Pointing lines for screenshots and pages
((

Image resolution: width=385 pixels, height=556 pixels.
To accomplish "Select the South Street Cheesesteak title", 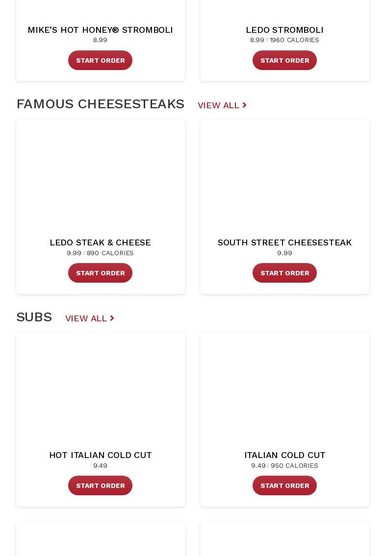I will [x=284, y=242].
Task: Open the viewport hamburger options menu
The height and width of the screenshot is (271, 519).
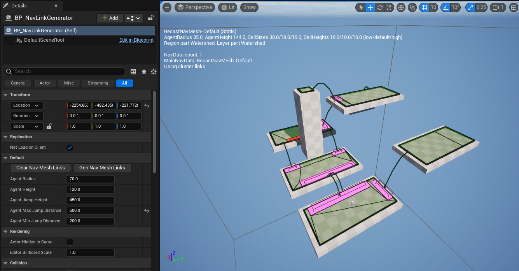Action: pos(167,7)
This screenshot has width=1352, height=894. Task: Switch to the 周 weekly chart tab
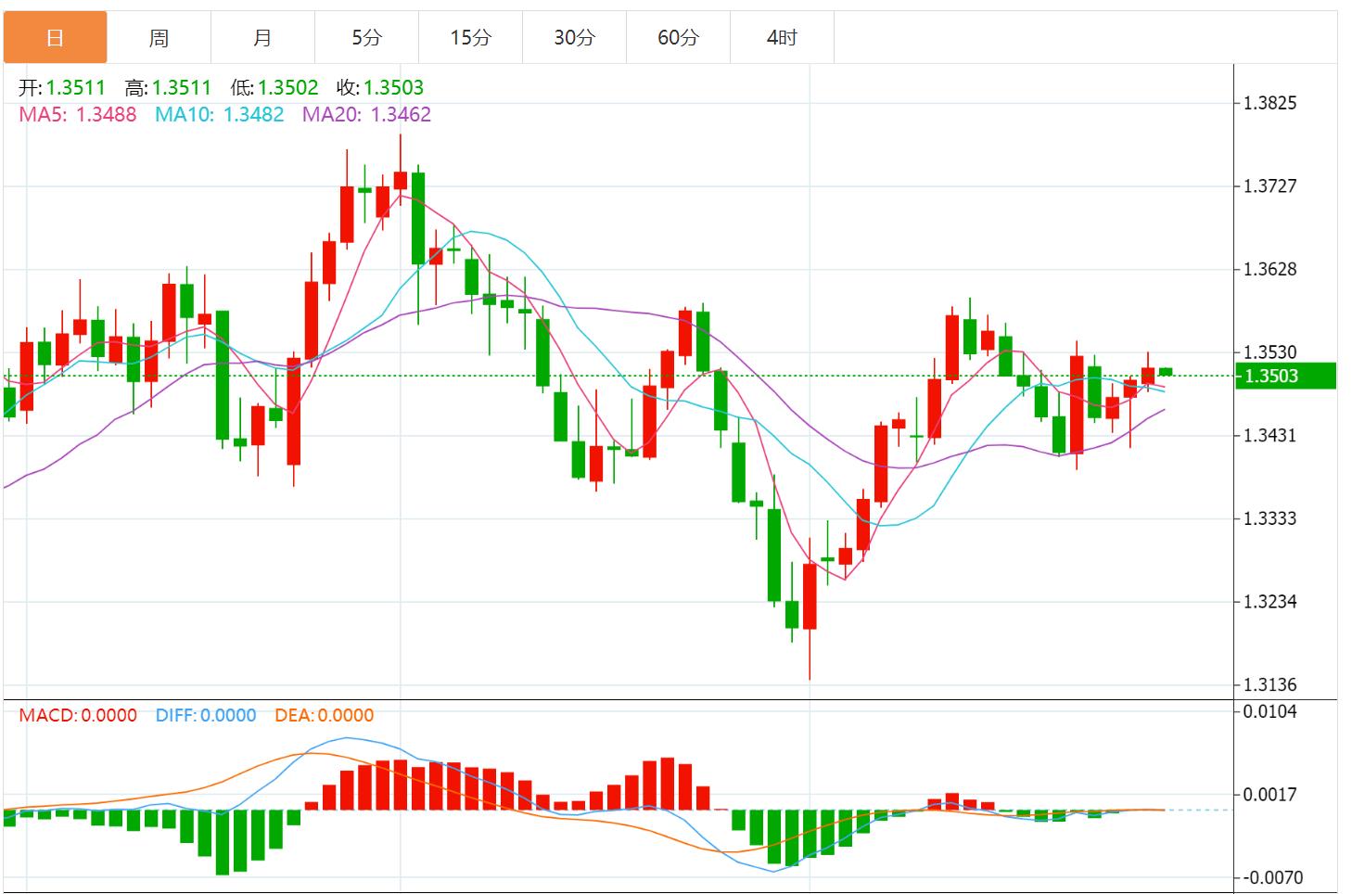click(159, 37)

))

WHAT IS EXPECTED ▸ Scale the part that opens with the line containing "Task: Open the" and closes with the final line above, giving every line again, requests included, with each coordinate in the answers multiplied by 1.85 and rounded to a whole number, halves up. Leave the requests' own numbers unchanged and the pictures out of the answer.

EXERCISE OUTPUT ▸
Task: Open the viewport hamburger options menu
The height and width of the screenshot is (271, 519).
Action: pos(309,13)
This screenshot has width=1352, height=894. Task: Switch to the 周 weekly chart tab
click(294, 68)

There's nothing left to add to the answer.